## [WHAT TO WORK ON]
Please keep to the lines below from the one with "[Youpi, me revoila !] (239, 564)" through the one with "Winter is coming – S01E02 (249, 1341)", and restate them word for word, ends included.

****

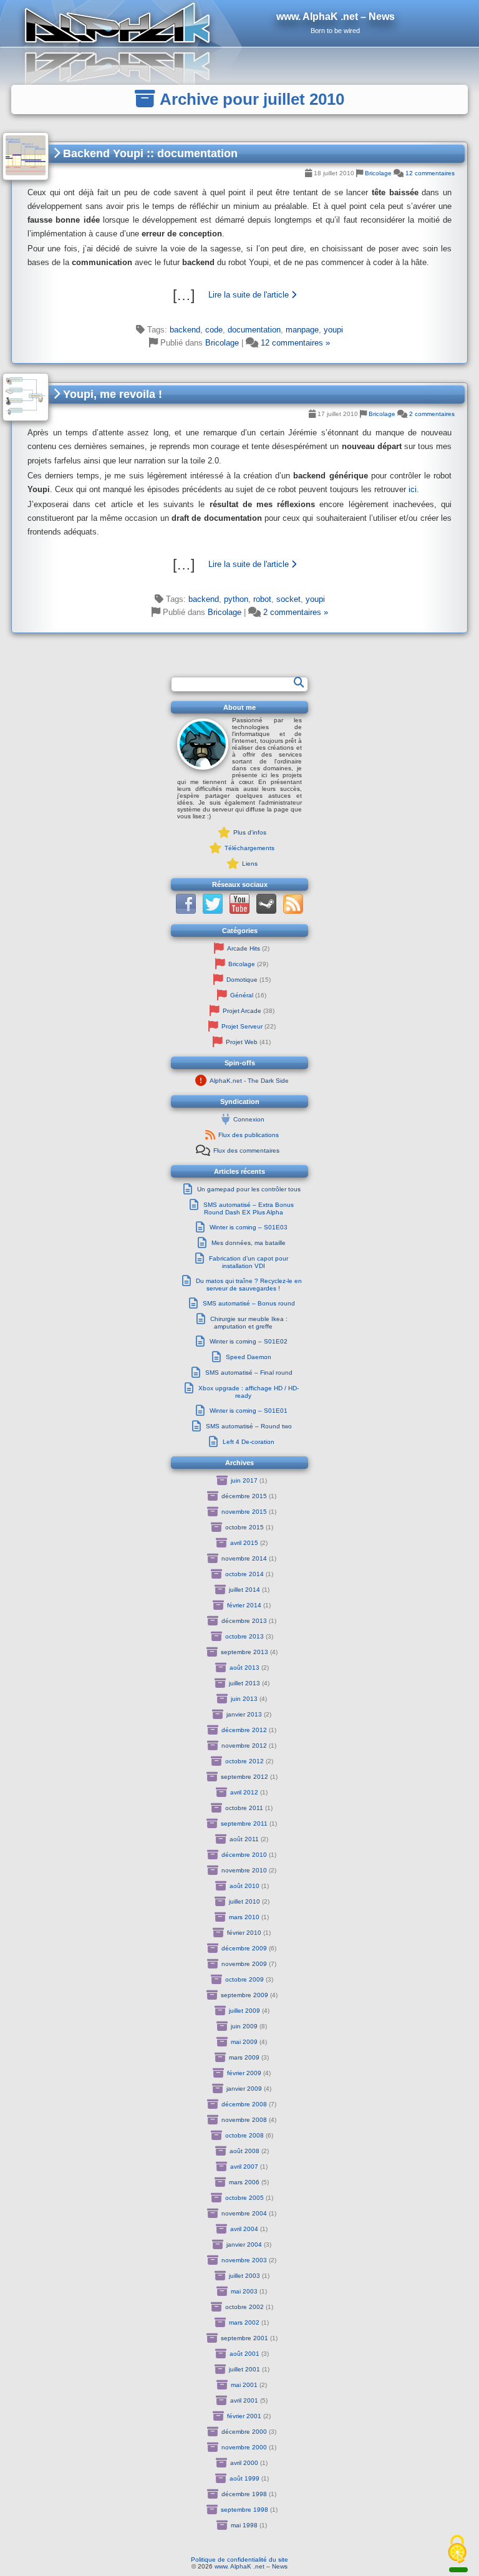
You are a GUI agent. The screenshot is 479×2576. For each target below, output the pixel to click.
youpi (333, 329)
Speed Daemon (248, 1356)
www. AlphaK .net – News (251, 2566)
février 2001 (244, 2416)
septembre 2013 (244, 1652)
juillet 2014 (244, 1589)
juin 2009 (244, 2026)
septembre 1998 (244, 2509)
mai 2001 (244, 2384)
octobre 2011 (244, 1807)
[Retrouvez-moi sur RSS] (293, 911)
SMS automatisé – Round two (249, 1426)
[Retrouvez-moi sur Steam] (266, 911)
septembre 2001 (244, 2338)
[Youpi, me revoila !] (239, 564)
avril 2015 (244, 1542)
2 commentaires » (295, 612)
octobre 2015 (244, 1527)
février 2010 (244, 1932)
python (236, 599)
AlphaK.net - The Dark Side (249, 1080)
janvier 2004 (244, 2244)
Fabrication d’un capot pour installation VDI (248, 1262)
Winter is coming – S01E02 (249, 1341)
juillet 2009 (244, 2010)
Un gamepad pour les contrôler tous (249, 1189)
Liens (250, 863)
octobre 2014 (244, 1574)
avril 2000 (244, 2462)
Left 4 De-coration (248, 1441)
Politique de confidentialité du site (239, 2559)
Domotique (242, 979)
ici (413, 489)
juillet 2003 (244, 2275)
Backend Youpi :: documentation (149, 153)
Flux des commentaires (246, 1150)
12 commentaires (430, 173)
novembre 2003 (244, 2260)
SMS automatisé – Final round (249, 1372)
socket (288, 599)
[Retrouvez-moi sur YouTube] (239, 911)
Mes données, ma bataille (248, 1242)
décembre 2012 (244, 1729)
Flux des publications (248, 1134)
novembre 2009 (244, 1963)
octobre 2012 (244, 1761)
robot (262, 599)
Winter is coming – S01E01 (249, 1410)
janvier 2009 (244, 2088)
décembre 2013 (244, 1620)
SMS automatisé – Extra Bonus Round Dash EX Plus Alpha (248, 1208)
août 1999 (244, 2478)
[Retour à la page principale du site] (239, 23)
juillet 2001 (244, 2369)
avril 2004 (244, 2228)
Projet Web (242, 1042)
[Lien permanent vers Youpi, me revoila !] (25, 397)
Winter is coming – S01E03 (249, 1227)
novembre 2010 (244, 1870)
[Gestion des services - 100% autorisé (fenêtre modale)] (457, 2550)
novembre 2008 (244, 2119)
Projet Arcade (242, 1010)
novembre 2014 (244, 1558)
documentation (254, 329)
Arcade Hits (243, 948)
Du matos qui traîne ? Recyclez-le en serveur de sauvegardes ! (249, 1284)
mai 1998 (244, 2525)
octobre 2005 (244, 2197)
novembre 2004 (244, 2213)
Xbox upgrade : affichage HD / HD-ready (248, 1392)
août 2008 (244, 2150)
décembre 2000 (244, 2431)
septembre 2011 (244, 1823)
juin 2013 (244, 1698)
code (214, 329)
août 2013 (244, 1667)
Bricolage (378, 173)
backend (185, 329)
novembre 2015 (244, 1511)
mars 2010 (244, 1917)
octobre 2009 (244, 1979)
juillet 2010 (244, 1901)
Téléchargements (249, 848)
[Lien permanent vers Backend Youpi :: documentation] (25, 156)
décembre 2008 (244, 2104)
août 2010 (244, 1885)
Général (241, 995)
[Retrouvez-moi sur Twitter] (212, 911)
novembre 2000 (244, 2447)
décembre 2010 (244, 1854)
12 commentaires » (295, 342)
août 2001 (244, 2353)
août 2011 (244, 1839)
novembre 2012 (244, 1745)
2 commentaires (432, 413)
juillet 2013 (244, 1683)
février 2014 (244, 1605)
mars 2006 (244, 2182)
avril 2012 (244, 1792)
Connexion (248, 1119)
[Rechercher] (298, 683)
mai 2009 (244, 2041)
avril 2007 (244, 2166)
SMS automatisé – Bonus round (249, 1303)
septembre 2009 (244, 1995)
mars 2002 (244, 2322)
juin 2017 (244, 1480)
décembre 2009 (244, 1948)
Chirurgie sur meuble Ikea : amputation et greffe (249, 1322)
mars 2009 (244, 2057)
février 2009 (244, 2073)
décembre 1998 (244, 2494)
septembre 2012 (244, 1776)
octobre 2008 (244, 2135)
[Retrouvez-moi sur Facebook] (185, 911)
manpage (302, 329)
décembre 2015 (244, 1496)
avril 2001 (244, 2400)
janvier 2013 (244, 1714)
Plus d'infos (249, 832)
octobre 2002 (244, 2306)
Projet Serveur (242, 1026)
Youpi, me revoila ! (111, 394)
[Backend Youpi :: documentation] (239, 295)
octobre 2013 (244, 1636)
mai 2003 (244, 2291)
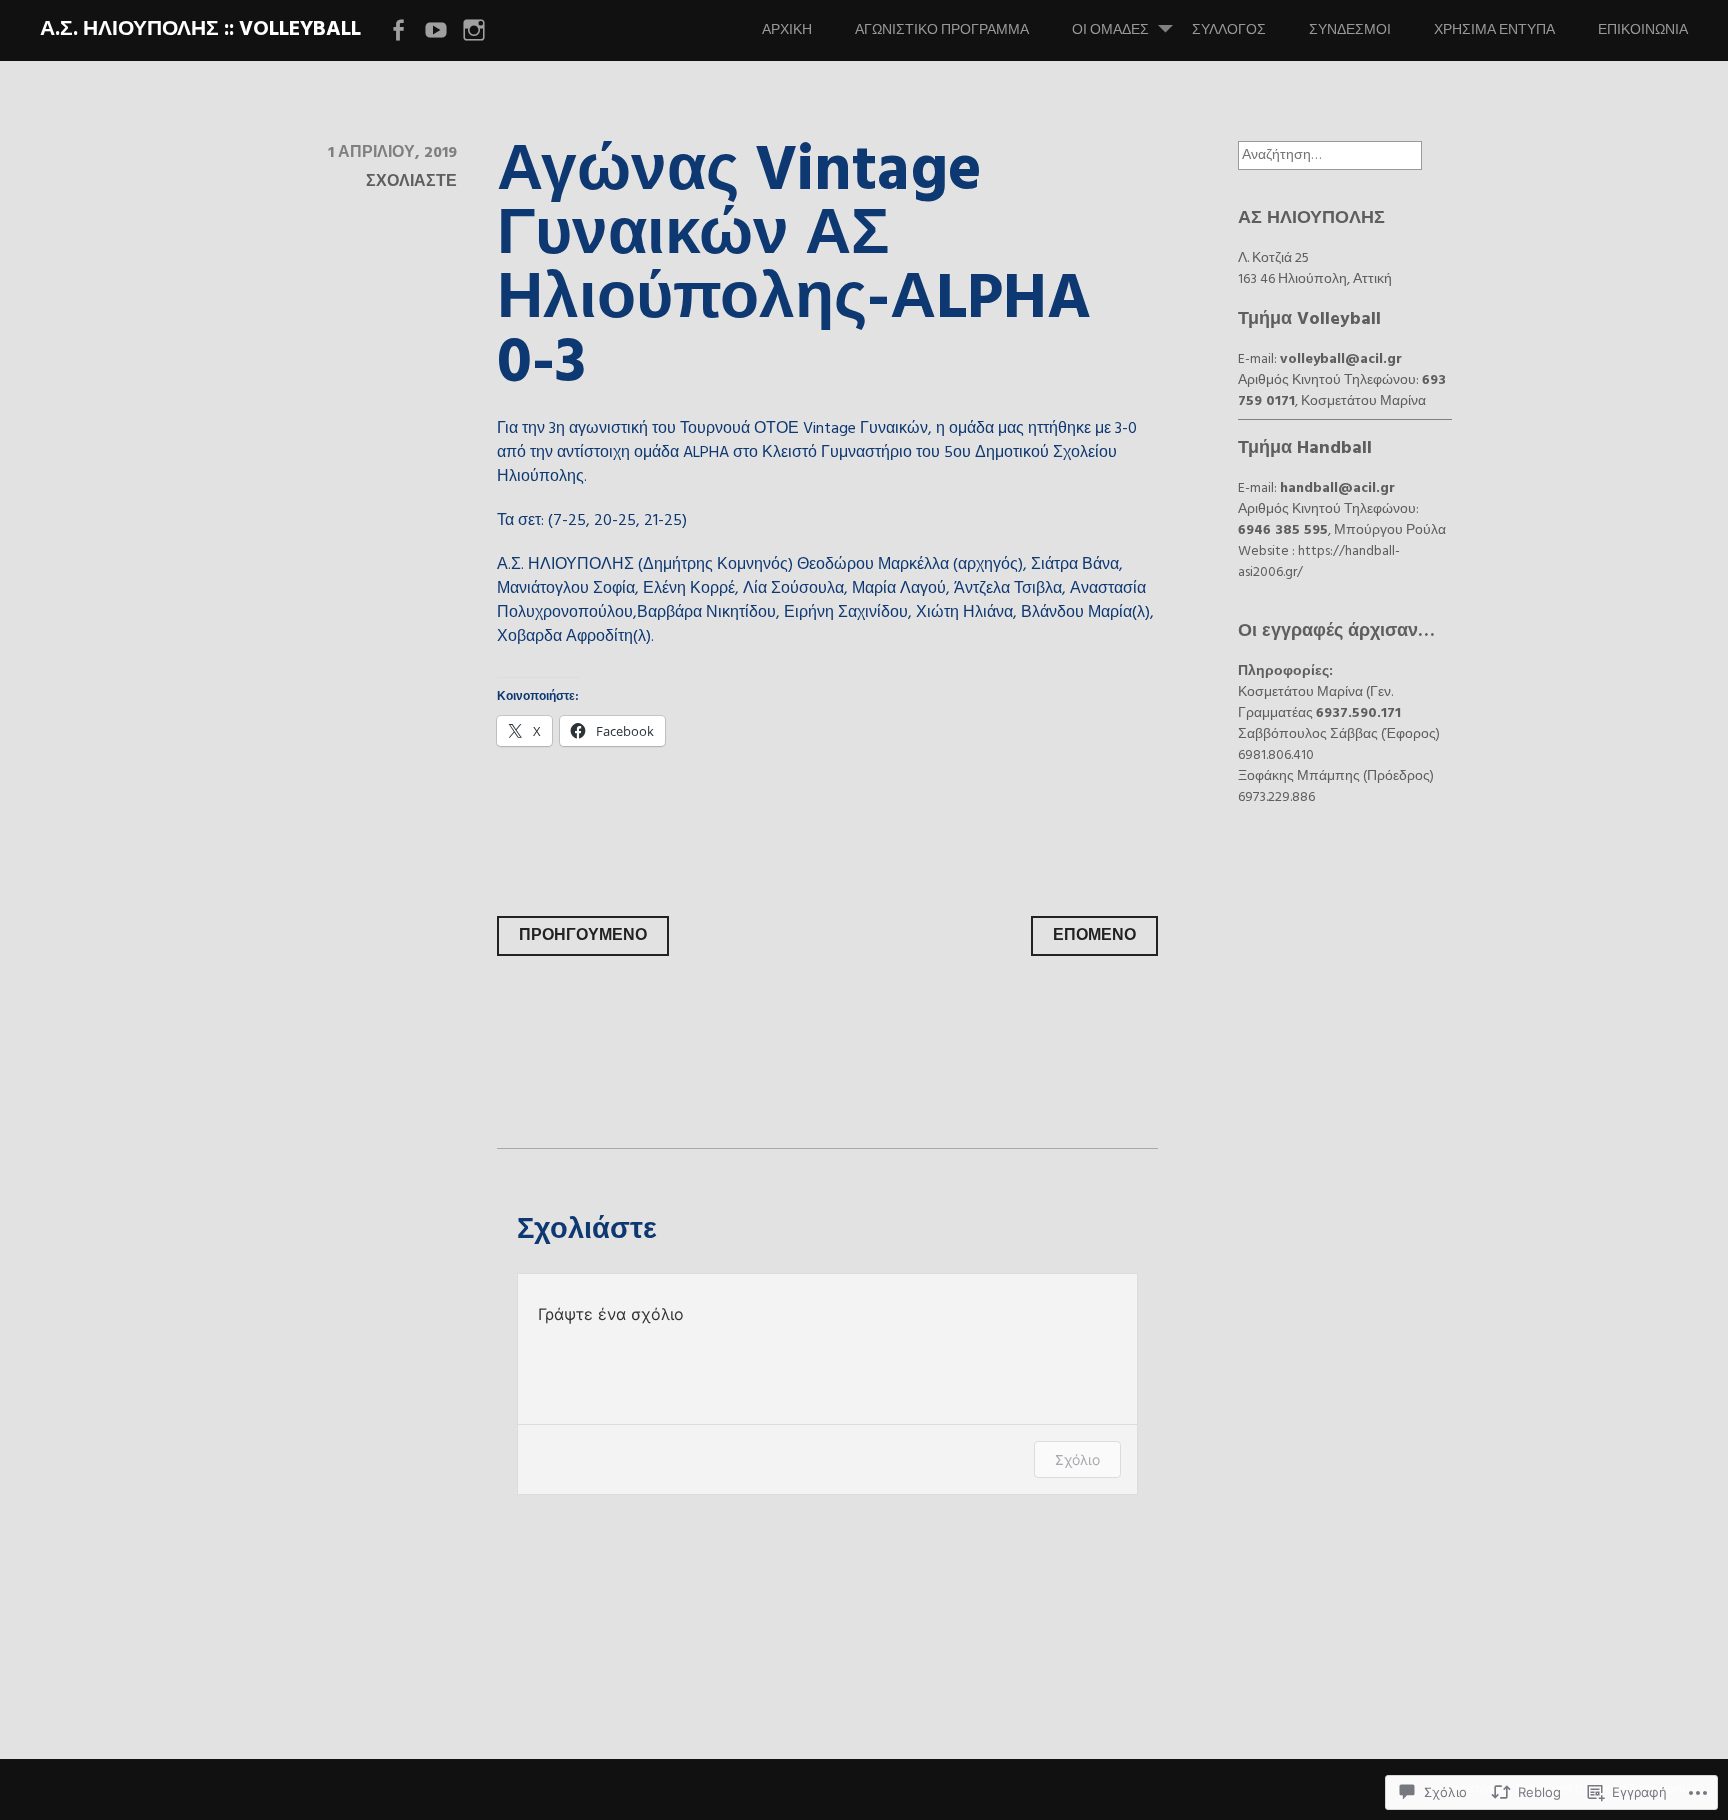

****

## [FINISHED EXERCISE]
[Youpi, me revoila !] (239, 564)
avril 2015 (244, 1542)
2 commentaires » (295, 612)
octobre 2015 (244, 1527)
février 2010 (244, 1932)
python (236, 599)
AlphaK.net - The Dark Side (249, 1080)
janvier 2004 (244, 2244)
Fabrication d’un capot pour installation VDI (248, 1262)
Winter is coming – S01E02 (249, 1341)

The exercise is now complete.